--- Start of Document section ---

Years ago, Dryas and I met a man who loved to restore old homes. Something he enjoyed working with, and which was a pleasant surprise for me, was the concept of expansion and contraction of space. For instance, two large spaces, two rooms, in our house were linked by a short, low, narrow passage. Moving from one room to another meant leaving a large space, contracting as you traversed a low, narrow space, and then expanding again into a large space. Traversing them was a small adventure. How do we recognize and use these large and small elements of our lives? Do we even allow them?

Even when life becomes unbearable – a bitter divorce, the death of one we’re close to – the emotional contraction is concentrated, intense, then opens to an expansion into a world we’re beginning to know and explore. The period before the event, if it was a life involved and invested in, was an expansion, the time we enter into understanding. It’s this concentrated period of exposing ourselves to new information, then moving to an extended period of contemplation that has the capacity to consolidate new learnings so they become elements we can easily bring to mind and to bear on new experiences. Even divorce and death.

Life today seems to emphasize contractions – tweets, texts, two people with lattes sit together talking to others on their cell phones – does it allow expansion, contemplation? As I write this, I look around my favorite coffee and crepe house and see people, many 20- and 30-somethings, talking and laughing, talking and thinking, reading; or eyes past the window, lost in thought. From time to time, a hand caresses a cell phone to life, an eye glances to see what’s there, then hand returns to thought, book, or friends. As people, we haven’t lost contemplation. Those who seem to be distracted are probably the same who have always found contemplation difficult. Of the hundred-plus people I’ve friended on Facebook, only a few send constant updates, and most of those, I know, spend quality time in contemplation.

And so it should be in school, but, paralleling school’s inability to adequately help us prepare for life in the real world, contractions tend to be the norm. Checking off standards seems to be our frenetic response to the need for doing a better job of teaching. Even though teaching less, but in more depth – expansion and contemplation – results in a better education. Test scores around the world tell us that our capacity to pass similar tests is well below that of the rest of the highly developed world. So we try to catch up by emphasizing test preparation in schools, and track our progress on tests of academic standards. We even invest heavily in preparing to take these tests. What we don’t emphasize is learning for understanding.

--- End of Document section ---

_Exercise task a_.
Repeat the entries starting at the line that contains "Open Yêu thích" and ending at the line that contains "click(x=218, y=420)", including both of those lines.
The essay and the entries have no connection to each other.

--- Start of Provided records ---

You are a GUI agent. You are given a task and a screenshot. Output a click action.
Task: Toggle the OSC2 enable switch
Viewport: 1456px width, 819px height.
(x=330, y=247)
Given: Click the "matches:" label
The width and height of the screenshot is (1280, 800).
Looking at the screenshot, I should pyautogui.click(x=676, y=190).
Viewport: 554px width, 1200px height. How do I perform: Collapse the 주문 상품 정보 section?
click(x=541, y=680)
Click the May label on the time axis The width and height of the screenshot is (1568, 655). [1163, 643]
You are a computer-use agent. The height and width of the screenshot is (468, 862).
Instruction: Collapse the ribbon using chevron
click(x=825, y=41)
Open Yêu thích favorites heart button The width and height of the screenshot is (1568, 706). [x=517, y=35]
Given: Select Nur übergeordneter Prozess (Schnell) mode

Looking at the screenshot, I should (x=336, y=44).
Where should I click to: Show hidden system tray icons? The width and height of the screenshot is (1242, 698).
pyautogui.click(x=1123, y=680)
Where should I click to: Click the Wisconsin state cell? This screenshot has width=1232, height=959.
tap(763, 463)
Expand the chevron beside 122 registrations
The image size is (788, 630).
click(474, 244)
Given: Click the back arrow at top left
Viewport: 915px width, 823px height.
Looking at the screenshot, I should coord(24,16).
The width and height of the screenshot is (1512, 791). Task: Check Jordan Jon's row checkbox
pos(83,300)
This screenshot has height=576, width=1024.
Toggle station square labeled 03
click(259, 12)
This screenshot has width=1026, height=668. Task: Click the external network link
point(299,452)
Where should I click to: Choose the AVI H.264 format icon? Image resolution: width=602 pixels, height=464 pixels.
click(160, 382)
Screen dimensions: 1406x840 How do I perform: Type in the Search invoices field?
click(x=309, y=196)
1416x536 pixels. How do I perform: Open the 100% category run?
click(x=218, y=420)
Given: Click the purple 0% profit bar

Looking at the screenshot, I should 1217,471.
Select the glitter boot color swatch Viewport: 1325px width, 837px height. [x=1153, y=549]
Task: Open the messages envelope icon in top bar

--- End of Provided records ---

_Exercise task b_.
Reproduce the part of the essay on expansion and contraction starting at "And so it should" and ending at "learning for understanding.".

_Complete output a_.
Open Yêu thích favorites heart button The width and height of the screenshot is (1568, 706). [x=517, y=35]
Given: Select Nur übergeordneter Prozess (Schnell) mode

Looking at the screenshot, I should (x=336, y=44).
Where should I click to: Show hidden system tray icons? The width and height of the screenshot is (1242, 698).
pyautogui.click(x=1123, y=680)
Where should I click to: Click the Wisconsin state cell? This screenshot has width=1232, height=959.
tap(763, 463)
Expand the chevron beside 122 registrations
The image size is (788, 630).
click(474, 244)
Given: Click the back arrow at top left
Viewport: 915px width, 823px height.
Looking at the screenshot, I should coord(24,16).
The width and height of the screenshot is (1512, 791). Task: Check Jordan Jon's row checkbox
pos(83,300)
This screenshot has height=576, width=1024.
Toggle station square labeled 03
click(259, 12)
This screenshot has width=1026, height=668. Task: Click the external network link
point(299,452)
Where should I click to: Choose the AVI H.264 format icon? Image resolution: width=602 pixels, height=464 pixels.
click(160, 382)
Screen dimensions: 1406x840 How do I perform: Type in the Search invoices field?
click(x=309, y=196)
1416x536 pixels. How do I perform: Open the 100% category run?
click(x=218, y=420)

_Complete output b_.
And so it should be in school, but, paralleling school’s inability to adequately help us prepare for life in the real world, contractions tend to be the norm. Checking off standards seems to be our frenetic response to the need for doing a better job of teaching. Even though teaching less, but in more depth – expansion and contemplation – results in a better education. Test scores around the world tell us that our capacity to pass similar tests is well below that of the rest of the highly developed world. So we try to catch up by emphasizing test preparation in schools, and track our progress on tests of academic standards. We even invest heavily in preparing to take these tests. What we don’t emphasize is learning for understanding.